*** Opening of DATA SUPPLIED ***

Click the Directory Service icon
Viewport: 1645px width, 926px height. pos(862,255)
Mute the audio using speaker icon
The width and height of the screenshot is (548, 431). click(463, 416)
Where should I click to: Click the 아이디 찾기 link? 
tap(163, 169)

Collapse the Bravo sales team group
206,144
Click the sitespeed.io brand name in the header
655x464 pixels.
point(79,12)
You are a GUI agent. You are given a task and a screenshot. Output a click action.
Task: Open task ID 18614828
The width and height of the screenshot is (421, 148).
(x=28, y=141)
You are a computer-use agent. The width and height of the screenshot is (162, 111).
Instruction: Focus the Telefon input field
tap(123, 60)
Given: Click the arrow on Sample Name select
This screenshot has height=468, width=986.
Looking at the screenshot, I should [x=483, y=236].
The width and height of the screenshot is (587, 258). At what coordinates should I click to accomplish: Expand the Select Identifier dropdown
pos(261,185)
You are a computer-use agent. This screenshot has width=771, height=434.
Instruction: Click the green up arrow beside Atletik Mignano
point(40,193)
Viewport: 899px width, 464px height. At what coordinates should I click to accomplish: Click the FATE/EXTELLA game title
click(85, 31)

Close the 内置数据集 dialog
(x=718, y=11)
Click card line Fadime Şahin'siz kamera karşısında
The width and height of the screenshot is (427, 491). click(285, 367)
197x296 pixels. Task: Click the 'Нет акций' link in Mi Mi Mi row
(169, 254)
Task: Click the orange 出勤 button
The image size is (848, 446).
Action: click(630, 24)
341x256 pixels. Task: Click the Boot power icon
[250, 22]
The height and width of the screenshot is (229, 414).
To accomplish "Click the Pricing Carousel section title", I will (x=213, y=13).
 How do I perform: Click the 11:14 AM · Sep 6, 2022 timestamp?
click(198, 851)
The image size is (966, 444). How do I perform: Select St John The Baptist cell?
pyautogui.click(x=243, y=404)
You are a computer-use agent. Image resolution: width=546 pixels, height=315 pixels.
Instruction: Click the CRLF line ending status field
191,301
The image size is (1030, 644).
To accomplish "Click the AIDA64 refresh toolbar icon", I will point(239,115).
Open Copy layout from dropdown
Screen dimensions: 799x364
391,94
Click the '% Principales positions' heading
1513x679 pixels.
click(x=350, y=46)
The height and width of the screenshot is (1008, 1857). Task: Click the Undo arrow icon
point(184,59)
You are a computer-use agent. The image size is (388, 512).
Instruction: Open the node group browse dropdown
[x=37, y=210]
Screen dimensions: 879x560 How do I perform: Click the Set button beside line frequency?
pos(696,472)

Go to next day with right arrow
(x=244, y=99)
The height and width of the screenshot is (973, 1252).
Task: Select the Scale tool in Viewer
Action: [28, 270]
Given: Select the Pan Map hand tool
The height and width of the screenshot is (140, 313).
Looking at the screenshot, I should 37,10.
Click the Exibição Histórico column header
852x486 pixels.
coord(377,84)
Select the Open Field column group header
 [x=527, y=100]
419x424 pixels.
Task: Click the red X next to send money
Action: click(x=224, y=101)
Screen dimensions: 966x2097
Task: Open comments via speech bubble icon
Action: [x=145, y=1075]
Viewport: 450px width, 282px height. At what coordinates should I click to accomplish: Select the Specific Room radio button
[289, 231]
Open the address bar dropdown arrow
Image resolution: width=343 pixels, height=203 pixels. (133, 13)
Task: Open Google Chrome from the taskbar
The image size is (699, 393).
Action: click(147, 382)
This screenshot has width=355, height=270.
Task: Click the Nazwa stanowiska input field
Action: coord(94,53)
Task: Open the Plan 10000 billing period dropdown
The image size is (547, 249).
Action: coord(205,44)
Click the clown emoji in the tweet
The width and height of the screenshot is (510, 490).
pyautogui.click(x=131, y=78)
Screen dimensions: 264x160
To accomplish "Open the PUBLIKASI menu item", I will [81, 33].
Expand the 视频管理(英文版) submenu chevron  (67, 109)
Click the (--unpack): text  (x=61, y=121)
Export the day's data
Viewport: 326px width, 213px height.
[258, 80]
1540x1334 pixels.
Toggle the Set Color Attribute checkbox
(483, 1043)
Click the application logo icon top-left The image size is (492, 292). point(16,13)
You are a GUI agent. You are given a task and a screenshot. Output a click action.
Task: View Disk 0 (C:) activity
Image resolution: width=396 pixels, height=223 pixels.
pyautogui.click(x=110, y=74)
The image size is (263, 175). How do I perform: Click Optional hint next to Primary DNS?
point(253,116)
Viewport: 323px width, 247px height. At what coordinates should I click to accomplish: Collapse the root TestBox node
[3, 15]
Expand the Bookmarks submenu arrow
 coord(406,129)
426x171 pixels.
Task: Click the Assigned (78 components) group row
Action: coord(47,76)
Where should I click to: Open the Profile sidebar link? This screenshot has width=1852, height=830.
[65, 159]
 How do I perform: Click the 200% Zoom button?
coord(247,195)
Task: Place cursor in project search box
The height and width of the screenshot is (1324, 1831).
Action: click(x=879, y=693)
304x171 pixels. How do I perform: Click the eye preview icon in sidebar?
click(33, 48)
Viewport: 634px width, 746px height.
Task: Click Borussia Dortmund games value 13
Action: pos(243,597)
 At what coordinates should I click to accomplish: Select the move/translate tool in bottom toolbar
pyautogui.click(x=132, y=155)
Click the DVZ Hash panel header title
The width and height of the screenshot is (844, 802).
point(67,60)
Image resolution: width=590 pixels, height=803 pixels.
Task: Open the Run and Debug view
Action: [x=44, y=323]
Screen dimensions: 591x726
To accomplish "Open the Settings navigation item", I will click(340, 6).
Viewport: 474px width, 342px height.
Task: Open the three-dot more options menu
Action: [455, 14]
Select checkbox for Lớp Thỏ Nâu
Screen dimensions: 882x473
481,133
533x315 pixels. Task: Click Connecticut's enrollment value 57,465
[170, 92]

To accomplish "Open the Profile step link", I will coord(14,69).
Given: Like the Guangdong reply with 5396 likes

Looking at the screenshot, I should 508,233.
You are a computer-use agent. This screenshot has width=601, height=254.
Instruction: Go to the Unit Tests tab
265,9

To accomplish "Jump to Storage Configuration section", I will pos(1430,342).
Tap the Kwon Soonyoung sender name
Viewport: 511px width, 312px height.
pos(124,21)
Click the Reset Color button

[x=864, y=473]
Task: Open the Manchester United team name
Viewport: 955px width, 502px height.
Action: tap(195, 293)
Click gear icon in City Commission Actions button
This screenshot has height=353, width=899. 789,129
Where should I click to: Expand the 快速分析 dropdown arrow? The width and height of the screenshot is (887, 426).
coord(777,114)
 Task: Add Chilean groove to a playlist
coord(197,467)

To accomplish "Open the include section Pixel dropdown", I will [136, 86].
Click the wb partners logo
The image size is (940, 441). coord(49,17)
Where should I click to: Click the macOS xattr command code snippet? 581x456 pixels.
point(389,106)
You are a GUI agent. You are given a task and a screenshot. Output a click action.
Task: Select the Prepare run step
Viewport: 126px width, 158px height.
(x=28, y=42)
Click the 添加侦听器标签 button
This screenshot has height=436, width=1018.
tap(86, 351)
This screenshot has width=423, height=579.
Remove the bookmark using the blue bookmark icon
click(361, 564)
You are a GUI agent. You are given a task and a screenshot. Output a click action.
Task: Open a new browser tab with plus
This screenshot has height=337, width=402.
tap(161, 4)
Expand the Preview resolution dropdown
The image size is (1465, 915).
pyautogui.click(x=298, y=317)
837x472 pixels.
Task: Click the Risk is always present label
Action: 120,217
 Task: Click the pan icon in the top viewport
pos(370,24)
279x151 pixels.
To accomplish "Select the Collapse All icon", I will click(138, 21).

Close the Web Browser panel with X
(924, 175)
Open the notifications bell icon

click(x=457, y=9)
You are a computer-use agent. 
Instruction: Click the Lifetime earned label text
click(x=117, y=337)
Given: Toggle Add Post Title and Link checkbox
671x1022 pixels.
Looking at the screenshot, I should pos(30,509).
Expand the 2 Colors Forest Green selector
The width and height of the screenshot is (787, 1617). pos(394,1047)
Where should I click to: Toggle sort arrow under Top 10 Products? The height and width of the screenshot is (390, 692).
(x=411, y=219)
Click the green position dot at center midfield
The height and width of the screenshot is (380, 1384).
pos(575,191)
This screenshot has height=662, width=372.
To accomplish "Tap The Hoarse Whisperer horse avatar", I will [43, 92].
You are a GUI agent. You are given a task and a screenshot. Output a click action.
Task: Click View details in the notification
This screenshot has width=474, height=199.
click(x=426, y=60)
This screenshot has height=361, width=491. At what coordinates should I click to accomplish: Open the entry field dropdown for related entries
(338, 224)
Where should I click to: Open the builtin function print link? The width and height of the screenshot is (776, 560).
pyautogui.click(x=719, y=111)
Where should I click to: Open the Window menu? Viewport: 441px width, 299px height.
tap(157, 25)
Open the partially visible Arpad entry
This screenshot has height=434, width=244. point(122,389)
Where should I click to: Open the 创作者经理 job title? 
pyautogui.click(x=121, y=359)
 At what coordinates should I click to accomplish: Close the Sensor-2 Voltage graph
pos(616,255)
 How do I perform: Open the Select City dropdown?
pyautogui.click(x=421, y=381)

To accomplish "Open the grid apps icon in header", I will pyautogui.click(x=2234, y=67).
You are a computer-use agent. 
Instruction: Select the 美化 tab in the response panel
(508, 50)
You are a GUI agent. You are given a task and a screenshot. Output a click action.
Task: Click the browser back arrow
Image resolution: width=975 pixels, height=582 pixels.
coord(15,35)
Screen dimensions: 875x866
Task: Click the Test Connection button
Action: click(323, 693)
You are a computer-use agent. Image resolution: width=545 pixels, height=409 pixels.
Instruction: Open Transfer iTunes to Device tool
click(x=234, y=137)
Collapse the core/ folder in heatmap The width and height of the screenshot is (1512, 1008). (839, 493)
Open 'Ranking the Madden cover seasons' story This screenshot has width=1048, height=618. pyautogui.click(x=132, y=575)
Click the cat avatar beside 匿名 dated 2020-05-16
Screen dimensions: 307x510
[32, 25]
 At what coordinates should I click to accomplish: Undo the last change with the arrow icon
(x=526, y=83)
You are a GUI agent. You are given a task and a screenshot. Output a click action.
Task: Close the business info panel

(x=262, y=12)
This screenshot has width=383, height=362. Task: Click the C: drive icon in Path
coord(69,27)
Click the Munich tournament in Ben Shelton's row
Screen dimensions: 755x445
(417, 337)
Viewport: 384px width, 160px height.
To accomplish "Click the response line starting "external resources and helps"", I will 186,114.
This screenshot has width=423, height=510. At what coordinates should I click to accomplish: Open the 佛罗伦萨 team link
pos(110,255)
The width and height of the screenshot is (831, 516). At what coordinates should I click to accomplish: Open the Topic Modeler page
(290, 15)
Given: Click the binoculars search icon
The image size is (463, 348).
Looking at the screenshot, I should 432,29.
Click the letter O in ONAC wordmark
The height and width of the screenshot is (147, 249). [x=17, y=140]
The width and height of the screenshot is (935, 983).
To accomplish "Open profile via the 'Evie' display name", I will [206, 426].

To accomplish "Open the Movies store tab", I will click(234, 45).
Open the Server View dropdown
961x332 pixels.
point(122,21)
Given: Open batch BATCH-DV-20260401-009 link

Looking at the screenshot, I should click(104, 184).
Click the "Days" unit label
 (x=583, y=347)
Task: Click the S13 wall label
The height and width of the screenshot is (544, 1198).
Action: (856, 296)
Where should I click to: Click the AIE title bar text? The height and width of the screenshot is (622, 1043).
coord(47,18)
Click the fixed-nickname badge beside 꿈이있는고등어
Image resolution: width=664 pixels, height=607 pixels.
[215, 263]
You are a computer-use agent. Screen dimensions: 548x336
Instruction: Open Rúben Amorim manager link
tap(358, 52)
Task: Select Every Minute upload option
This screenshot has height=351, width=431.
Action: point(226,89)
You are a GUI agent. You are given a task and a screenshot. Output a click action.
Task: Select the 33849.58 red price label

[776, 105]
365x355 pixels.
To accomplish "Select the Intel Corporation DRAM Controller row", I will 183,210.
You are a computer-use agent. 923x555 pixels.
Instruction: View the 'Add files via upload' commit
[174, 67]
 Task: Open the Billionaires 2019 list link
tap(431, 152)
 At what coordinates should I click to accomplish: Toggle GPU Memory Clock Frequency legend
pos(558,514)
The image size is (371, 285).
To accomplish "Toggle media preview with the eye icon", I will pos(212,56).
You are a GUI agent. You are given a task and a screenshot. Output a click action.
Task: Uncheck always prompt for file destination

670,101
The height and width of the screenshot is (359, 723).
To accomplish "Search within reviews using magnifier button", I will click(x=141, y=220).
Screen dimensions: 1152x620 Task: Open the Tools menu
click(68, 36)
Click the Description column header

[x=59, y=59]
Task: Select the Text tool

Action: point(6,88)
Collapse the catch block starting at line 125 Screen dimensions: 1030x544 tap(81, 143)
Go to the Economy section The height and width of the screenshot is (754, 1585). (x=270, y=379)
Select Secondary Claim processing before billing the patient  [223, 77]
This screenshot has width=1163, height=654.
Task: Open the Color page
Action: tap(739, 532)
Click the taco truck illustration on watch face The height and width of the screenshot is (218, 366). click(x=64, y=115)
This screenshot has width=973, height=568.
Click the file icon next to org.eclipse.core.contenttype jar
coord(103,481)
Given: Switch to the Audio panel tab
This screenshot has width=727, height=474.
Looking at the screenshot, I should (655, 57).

*** Close of DATA SUPPLIED ***

YOUR OBJECTIVE: The expected output is exactly the lines of the listing above between the line holding "You are a computer-use agent. Screen" and the line holding "You are a computer-use agent. 923x555 pixels.", inclusive.

ANSWER BOX:
You are a computer-use agent. Screen dimensions: 548x336
Instruction: Open Rúben Amorim manager link
tap(358, 52)
Task: Select Every Minute upload option
This screenshot has height=351, width=431.
Action: point(226,89)
You are a GUI agent. You are given a task and a screenshot. Output a click action.
Task: Select the 33849.58 red price label

[776, 105]
365x355 pixels.
To accomplish "Select the Intel Corporation DRAM Controller row", I will 183,210.
You are a computer-use agent. 923x555 pixels.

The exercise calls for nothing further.